TimeLimit caps episodes at max_episode_steps=3000, matching the
training configuration used in __init__ and resume().
---
 src/crane_controller/ppo_agent.py | 8 +++++++-
 1 file changed, 7 insertions(+), 1 deletion(-)

diff --git a/src/crane_controller/ppo_agent.py b/src/crane_controller/ppo_agent.py
index 36e1e40..2634160 100644
--- a/src/crane_controller/ppo_agent.py
+++ b/src/crane_controller/ppo_agent.py
@@ -95,7 +95,13 @@ def load(
             Agent configured for inference with VecNormalize in evaluation mode.
         """
         instance = object.__new__(cls)
-        raw_vec_env = make_vec_env(env_id=env, n_envs=1, env_kwargs=env_kwargs)
+        raw_vec_env = make_vec_env(
+            env_id=env,
+            n_envs=1,
+            env_kwargs=env_kwargs,
+            wrapper_class=TimeLimit,
+            wrapper_kwargs={"max_episode_steps": 3000},
+        )
         stats_path = cls._stats_path(str(model_path))
         if stats_path.exists():
             instance.vec_env = VecNormalize.load(str(stats_path), raw_vec_env)
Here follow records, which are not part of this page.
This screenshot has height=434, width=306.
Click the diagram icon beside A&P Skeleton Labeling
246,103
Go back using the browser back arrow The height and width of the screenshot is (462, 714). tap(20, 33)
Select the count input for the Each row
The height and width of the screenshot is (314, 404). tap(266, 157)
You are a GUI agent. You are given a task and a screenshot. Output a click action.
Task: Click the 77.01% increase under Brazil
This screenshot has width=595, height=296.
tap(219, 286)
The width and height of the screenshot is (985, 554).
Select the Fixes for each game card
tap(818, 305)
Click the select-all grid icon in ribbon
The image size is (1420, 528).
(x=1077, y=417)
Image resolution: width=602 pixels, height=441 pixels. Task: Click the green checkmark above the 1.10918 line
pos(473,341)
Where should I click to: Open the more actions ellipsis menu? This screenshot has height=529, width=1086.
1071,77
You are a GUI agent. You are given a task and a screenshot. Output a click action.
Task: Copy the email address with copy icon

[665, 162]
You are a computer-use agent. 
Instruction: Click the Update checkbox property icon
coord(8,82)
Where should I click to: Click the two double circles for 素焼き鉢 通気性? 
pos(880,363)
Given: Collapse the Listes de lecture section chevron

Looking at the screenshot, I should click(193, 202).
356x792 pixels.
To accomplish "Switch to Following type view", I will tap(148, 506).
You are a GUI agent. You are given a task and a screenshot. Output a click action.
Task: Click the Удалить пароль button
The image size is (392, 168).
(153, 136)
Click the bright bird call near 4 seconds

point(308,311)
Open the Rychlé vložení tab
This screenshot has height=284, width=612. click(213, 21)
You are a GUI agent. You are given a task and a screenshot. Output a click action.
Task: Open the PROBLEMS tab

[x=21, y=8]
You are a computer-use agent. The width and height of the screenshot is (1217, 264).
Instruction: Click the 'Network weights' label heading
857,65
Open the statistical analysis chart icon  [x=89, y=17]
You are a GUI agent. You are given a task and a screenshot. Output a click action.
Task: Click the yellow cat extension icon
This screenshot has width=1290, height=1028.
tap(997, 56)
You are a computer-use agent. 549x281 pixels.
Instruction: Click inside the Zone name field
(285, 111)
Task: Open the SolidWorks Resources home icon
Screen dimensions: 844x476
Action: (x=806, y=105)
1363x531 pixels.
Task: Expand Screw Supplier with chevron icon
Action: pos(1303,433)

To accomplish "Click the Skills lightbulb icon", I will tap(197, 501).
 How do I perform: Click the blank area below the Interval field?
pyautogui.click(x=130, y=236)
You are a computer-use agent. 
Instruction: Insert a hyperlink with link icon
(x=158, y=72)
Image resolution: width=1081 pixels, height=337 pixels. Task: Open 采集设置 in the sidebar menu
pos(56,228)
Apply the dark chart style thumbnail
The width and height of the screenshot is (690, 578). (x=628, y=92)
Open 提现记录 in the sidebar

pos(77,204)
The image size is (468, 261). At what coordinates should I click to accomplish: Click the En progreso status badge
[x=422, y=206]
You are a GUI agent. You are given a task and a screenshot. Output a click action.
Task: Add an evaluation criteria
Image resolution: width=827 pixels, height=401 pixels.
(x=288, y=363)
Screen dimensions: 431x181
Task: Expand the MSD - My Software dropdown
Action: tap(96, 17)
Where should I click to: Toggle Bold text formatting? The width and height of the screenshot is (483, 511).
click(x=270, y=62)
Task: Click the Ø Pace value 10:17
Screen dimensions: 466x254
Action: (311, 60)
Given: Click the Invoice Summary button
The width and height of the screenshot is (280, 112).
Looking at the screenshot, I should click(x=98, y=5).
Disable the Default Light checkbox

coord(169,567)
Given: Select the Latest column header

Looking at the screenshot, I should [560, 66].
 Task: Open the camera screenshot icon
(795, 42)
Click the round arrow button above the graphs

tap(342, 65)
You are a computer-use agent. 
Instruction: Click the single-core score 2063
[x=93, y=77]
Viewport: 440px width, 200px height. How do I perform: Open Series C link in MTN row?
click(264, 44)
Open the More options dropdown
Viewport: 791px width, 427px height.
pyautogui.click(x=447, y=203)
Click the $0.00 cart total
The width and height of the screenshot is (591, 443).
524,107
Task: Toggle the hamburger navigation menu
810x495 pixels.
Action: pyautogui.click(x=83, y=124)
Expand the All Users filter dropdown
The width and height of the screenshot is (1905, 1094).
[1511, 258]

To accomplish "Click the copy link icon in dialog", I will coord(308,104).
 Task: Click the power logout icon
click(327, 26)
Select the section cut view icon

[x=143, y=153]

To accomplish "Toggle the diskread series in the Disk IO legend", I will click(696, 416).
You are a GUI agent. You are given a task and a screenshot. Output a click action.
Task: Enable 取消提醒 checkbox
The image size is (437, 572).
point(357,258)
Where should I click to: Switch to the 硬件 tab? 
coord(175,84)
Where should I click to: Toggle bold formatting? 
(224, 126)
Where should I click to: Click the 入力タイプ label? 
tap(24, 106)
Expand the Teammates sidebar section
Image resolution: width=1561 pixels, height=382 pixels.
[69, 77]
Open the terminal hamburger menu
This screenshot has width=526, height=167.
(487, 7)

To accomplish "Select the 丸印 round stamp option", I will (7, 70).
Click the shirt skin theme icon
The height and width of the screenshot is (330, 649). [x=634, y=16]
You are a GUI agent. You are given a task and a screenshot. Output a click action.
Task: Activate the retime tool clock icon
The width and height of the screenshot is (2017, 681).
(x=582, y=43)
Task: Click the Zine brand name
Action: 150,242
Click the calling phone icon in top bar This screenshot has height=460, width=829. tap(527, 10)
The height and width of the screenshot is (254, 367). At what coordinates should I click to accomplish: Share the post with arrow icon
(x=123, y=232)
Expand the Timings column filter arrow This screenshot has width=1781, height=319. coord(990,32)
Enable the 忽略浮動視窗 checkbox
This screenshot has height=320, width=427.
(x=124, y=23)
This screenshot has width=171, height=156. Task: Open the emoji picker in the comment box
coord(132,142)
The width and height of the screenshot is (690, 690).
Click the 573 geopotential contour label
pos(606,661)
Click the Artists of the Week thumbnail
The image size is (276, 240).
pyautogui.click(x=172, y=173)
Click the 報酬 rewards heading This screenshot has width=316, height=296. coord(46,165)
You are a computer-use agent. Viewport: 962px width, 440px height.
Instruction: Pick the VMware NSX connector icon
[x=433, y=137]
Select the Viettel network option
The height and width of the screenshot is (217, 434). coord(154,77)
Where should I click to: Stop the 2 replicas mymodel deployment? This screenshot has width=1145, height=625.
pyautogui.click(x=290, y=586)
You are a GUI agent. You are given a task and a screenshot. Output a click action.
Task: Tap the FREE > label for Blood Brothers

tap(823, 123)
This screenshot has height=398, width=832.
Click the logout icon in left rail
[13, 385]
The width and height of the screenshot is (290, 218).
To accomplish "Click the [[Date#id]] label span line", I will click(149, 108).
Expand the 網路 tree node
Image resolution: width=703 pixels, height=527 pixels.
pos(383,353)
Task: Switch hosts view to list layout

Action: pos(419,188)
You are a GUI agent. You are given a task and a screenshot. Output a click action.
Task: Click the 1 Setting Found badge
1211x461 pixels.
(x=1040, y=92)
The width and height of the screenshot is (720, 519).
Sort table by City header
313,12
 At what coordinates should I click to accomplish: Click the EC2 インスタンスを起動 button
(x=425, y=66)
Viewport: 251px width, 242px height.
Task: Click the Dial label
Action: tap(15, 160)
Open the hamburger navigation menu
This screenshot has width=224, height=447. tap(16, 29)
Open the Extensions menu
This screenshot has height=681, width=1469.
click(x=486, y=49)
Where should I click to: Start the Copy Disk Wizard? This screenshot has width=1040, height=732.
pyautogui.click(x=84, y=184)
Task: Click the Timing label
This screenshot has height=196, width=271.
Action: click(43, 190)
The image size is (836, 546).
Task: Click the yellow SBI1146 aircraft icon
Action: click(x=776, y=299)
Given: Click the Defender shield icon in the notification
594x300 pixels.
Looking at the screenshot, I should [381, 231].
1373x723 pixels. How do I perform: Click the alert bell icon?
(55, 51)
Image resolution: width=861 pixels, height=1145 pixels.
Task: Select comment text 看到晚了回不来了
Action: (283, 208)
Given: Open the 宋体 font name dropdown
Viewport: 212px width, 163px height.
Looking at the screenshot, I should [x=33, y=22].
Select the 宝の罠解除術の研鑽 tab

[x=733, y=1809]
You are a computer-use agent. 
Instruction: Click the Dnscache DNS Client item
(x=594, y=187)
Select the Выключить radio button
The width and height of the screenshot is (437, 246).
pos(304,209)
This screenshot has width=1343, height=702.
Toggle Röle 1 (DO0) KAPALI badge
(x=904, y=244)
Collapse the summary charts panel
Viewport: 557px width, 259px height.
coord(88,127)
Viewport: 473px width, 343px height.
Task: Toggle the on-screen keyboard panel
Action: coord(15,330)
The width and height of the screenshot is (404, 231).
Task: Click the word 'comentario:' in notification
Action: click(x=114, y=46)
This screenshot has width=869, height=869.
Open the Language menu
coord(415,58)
From e439e458165f573a036475a273ac1b4de622c536 Mon Sep 17 00:00:00 2001
From: Babic <Aleksandar.Babic@dnv.com>
Date: Thu, 30 Apr 2026 08:33:34 +0200
Subject: [PATCH 2/6] feat: add configurable gamma parameter to PPO agent
MIME-Version: 1.0
Content-Type: text/plain; charset=UTF-8
Content-Transfer-Encoding: 8bit

Exposes the PPO discount factor as gamma (default 0.99) on
ProximalPolicyOptimizationAgent and as --gamma in train_ppo.py.

Tested with gamma=0.999: converges slower for this task. The pendulum
control problem is reactive and local — a longer planning horizon adds
value function complexity without improving policy quality. gamma=0.99
remains the default.
---
 scripts/train_ppo.py              | 7 +++++++
 src/crane_controller/ppo_agent.py | 7 ++++++-
 2 files changed, 13 insertions(+), 1 deletion(-)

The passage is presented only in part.